Rewrite the items as a numbered list, from the first line through the line containing "Viewport: 2136px width, 594px", both included. Leave out any blank lines.

════════════════

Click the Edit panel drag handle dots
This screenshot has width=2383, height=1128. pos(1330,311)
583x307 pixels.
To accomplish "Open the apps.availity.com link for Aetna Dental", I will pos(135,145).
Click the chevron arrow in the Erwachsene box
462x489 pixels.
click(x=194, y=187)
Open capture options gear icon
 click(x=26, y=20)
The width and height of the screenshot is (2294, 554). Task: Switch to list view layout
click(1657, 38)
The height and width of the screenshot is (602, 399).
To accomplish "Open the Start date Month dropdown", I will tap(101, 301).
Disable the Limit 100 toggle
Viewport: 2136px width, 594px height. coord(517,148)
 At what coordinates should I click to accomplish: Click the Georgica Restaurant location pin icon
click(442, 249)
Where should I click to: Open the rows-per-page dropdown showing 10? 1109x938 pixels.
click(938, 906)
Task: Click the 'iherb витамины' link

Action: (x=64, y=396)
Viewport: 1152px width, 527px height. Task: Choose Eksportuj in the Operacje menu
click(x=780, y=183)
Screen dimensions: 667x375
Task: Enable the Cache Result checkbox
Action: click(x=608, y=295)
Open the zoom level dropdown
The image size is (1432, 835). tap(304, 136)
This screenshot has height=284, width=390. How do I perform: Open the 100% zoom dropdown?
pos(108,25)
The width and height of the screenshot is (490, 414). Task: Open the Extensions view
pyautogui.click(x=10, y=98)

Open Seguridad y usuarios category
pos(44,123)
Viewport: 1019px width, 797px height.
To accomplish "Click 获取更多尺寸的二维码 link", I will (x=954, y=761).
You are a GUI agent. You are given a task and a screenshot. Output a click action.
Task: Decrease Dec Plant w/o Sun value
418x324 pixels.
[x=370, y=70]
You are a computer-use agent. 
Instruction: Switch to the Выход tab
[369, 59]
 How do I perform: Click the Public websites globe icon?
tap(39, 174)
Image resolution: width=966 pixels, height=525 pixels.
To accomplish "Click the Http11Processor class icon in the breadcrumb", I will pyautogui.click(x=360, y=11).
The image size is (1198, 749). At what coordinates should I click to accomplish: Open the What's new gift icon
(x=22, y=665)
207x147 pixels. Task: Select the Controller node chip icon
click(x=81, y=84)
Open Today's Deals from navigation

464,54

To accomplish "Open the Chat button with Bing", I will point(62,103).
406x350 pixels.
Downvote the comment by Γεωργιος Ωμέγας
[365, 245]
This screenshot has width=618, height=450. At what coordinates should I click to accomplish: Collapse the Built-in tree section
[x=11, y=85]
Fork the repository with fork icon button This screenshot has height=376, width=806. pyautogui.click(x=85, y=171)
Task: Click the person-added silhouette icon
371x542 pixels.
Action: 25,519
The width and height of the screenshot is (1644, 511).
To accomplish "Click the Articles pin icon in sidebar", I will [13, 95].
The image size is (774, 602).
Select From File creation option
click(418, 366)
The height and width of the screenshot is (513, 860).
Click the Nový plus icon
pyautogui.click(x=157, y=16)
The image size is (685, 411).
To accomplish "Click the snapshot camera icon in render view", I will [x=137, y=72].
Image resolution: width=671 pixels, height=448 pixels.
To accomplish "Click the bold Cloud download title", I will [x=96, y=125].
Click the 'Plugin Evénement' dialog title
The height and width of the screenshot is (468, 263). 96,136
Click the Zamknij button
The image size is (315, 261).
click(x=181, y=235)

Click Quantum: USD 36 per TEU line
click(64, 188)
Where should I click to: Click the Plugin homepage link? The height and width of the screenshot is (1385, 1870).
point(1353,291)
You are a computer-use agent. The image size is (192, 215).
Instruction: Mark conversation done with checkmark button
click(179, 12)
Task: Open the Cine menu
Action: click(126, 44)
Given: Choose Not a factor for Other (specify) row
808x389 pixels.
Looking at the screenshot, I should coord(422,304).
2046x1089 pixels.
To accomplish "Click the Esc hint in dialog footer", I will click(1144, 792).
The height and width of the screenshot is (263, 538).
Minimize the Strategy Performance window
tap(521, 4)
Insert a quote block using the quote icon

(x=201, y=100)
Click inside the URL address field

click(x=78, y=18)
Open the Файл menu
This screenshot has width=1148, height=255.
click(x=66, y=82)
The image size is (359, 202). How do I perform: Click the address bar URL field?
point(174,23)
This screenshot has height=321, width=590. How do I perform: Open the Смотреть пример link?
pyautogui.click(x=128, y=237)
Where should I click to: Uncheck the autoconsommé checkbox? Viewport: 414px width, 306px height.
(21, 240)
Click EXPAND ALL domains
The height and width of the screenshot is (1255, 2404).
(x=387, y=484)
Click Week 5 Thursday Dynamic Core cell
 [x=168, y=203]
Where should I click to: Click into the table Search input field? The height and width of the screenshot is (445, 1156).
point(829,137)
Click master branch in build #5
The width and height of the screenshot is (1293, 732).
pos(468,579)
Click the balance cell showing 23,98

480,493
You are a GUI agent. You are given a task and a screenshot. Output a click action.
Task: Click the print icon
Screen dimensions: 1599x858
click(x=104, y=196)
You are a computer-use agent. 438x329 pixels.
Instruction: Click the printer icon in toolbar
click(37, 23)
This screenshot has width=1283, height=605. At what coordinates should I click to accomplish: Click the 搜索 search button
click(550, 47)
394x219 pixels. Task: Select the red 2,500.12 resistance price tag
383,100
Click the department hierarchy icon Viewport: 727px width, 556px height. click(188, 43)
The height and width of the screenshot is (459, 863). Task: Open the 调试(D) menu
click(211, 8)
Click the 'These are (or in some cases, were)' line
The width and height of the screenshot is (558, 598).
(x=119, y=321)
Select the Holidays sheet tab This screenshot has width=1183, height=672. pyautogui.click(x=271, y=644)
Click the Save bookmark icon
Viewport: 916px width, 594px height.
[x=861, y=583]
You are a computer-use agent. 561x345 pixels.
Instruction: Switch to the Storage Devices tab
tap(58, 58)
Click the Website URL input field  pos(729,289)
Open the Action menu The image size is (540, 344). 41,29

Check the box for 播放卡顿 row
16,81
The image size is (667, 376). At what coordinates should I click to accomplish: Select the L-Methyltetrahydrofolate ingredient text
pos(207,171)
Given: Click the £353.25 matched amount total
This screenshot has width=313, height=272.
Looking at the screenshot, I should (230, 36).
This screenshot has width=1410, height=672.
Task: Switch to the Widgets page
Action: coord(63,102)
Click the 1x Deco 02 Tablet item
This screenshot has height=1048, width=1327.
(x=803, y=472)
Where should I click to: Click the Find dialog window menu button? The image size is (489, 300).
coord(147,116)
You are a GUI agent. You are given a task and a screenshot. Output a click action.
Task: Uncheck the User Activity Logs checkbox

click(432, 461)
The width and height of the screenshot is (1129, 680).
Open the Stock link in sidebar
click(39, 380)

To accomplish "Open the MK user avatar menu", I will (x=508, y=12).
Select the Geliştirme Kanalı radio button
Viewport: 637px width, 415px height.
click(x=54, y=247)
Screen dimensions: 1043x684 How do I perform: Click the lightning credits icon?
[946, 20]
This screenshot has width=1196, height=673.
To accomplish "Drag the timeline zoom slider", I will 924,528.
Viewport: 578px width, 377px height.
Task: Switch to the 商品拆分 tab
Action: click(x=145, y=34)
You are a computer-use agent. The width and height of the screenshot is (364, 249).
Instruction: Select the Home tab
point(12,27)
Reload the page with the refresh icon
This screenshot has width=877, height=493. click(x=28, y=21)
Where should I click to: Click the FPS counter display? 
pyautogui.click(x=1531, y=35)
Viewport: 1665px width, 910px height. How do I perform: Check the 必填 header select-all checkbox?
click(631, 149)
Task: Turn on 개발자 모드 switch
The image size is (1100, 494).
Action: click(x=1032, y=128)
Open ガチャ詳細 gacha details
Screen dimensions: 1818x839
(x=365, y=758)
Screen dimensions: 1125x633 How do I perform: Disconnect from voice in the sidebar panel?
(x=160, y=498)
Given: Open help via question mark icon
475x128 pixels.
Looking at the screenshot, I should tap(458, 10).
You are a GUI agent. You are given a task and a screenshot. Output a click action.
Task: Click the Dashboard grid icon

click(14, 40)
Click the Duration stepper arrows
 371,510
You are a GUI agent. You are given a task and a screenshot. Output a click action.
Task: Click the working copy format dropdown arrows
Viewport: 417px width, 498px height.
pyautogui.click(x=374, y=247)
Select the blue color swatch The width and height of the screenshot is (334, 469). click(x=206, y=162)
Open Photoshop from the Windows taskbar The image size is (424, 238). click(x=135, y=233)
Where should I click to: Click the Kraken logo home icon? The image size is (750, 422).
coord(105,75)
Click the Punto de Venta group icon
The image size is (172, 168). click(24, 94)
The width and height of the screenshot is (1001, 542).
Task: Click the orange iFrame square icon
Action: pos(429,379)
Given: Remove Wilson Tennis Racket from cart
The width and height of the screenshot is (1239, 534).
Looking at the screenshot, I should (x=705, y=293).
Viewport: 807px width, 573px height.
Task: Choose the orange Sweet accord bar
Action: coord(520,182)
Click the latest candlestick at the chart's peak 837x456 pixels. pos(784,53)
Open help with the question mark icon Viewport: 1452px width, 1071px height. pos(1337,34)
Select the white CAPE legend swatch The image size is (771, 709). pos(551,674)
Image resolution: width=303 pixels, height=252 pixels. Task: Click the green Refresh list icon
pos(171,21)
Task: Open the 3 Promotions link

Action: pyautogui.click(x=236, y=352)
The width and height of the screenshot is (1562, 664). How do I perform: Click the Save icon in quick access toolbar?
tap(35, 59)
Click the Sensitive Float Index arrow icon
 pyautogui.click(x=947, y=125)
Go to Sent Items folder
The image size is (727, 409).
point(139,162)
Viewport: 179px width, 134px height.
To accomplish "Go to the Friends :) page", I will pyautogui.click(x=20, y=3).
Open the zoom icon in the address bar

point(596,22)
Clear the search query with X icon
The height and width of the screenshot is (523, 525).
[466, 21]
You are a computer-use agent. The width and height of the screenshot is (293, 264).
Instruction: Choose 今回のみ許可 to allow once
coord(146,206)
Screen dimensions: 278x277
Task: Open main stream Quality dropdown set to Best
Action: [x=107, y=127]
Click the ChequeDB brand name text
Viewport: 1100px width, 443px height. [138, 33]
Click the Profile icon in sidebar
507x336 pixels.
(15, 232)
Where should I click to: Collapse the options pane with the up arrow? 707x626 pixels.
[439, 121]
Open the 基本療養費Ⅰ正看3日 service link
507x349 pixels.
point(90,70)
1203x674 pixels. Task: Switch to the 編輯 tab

════════════════

## Answer to the task
1. Click the Edit panel drag handle dots
2. This screenshot has width=2383, height=1128. pos(1330,311)
3. 583x307 pixels.
4. To accomplish "Open the apps.availity.com link for Aetna Dental", I will pos(135,145).
5. Click the chevron arrow in the Erwachsene box
6. 462x489 pixels.
7. click(x=194, y=187)
8. Open capture options gear icon
9.  click(x=26, y=20)
10. The width and height of the screenshot is (2294, 554). Task: Switch to list view layout
11. click(1657, 38)
12. The height and width of the screenshot is (602, 399).
13. To accomplish "Open the Start date Month dropdown", I will tap(101, 301).
14. Disable the Limit 100 toggle
15. Viewport: 2136px width, 594px height. coord(517,148)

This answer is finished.